Imprisoned in the domestic sphere, females began to find their own form of power in the act of craft. They sewed, stitched and knitted all their joy, their anguish and their individual histories into heirlooms intended to keep their household happy. Craft became an outlet for the weight on her shoulders of the oppression at the hands of patriarchal society and she passed on this to her future generations, and to the women around her, to aid them in their lives, creating a strong bond between women. As invisible constructions of domesticity, women went unnoticed as they created small communities in the form of knitting and quilting circles. And so, in these circles, safe among their kind, women found a place to begin a quiet form of protest towards the male-dominated world they found themselves in. In the isolated sphere of the domestic woman, she found her solace in a place where she could talk, educate and vent her frustrations at the world around her. The knitting circle found its place as a guise for brewing of action and revolution.

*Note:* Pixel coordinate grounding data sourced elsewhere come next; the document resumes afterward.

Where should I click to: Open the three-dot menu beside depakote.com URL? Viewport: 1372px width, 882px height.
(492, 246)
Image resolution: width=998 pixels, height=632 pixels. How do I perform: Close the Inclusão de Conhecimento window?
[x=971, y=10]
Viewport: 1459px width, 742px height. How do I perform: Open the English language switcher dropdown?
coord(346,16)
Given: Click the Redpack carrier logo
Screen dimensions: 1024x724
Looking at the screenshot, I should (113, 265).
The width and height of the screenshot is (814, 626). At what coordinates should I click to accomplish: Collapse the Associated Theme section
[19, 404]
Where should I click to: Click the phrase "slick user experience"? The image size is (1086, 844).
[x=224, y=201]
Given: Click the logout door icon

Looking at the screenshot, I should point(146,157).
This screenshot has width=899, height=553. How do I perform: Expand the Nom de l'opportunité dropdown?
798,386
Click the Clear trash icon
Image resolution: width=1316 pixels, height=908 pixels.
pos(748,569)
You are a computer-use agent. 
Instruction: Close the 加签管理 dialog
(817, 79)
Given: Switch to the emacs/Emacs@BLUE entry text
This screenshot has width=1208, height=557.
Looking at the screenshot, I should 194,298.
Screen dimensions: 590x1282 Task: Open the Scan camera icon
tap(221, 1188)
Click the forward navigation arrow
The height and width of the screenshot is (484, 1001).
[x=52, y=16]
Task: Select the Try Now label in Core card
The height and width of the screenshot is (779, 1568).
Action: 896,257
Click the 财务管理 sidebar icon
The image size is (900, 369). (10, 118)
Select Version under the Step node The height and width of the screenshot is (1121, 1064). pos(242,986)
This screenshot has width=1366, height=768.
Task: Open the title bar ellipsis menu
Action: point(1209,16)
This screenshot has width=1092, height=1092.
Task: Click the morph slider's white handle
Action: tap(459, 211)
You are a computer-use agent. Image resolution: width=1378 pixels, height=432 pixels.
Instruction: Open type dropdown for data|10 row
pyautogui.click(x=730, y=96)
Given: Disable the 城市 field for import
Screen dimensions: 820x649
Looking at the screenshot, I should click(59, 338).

Material Identity, the Imprint of the Forgotten Woman
Through craft and the gendered division of labour, women have a complex relationship with objects. The objects that these women made often going overlooked, underappreciated, in records of history. As the women of the domestic sphere lived and died in the home, without any acknowledgement of her presence, quite often the only way to remember the lives and conditions of these women is to study the craft that they produced. As they poured themselves into what they made, they created their own material identity and a record of themselves and their lives in that time. Even with the amount of self, skill, and knowledge that went into their craft, generations of anonymous women’s work have been omitted from the pages of history, historians choosing to focus on women’s consumption of things and not on their production.
The Suffragette
A woman that has not gone forgotten in the pages of history, a woman that used craft not only as a way of empowering herself, but as protest to the conditions of women in society during the early 20th century, was Jane Terrero, a British Suffragette. In 1912, while confined to a cell in Holloway Prison, London, Terrero spent her days embroidering her handkerchief. Among leaves and flowers of her work, she stitched details of her time imprisoned, the initials of the Women’s Social and Political Union with their motto, “Deed and not Words,” and a portrait of the two WSPU leaders. She chain-stitched her own signature with those of 19 other women who had participated in hunger strikes alongside her in the prison. As something that all women had on their person during this time, the use of the handkerchief in this way is important as Helen Gustafson says, “the handkerchief is much more than a simple piece of clothing. It is virtually an extension of the self.” Terrero was one of the first women to use her craft to initiate change, to protest her conditions as a woman, and employ something used to oppress her as a way of celebration of the empowered female.
Reclaiming Craft and the Rejection of Femininity
As women of the second wave of feminism began using art to aid their movement, they utilised the skill set forced upon the domestic woman to reclaim the idea of “domestic art.” Using craft found these women an empowerment like that of many generations before, using methods of “traditional femininity,” the “objects of their oppression,” to speak up for themselves against the patriarchy. Judy Chicago stood at the front of this feminist art movement, dedicating her entire career to fighting for women’s liberation as artists, fighting against their exclusion from the art world. She helped build Womanhouse in 1972, a house taken over by feminist artists as a form of critique on the domestic female, incorporating materials that were stereotypical of the domestic sphere.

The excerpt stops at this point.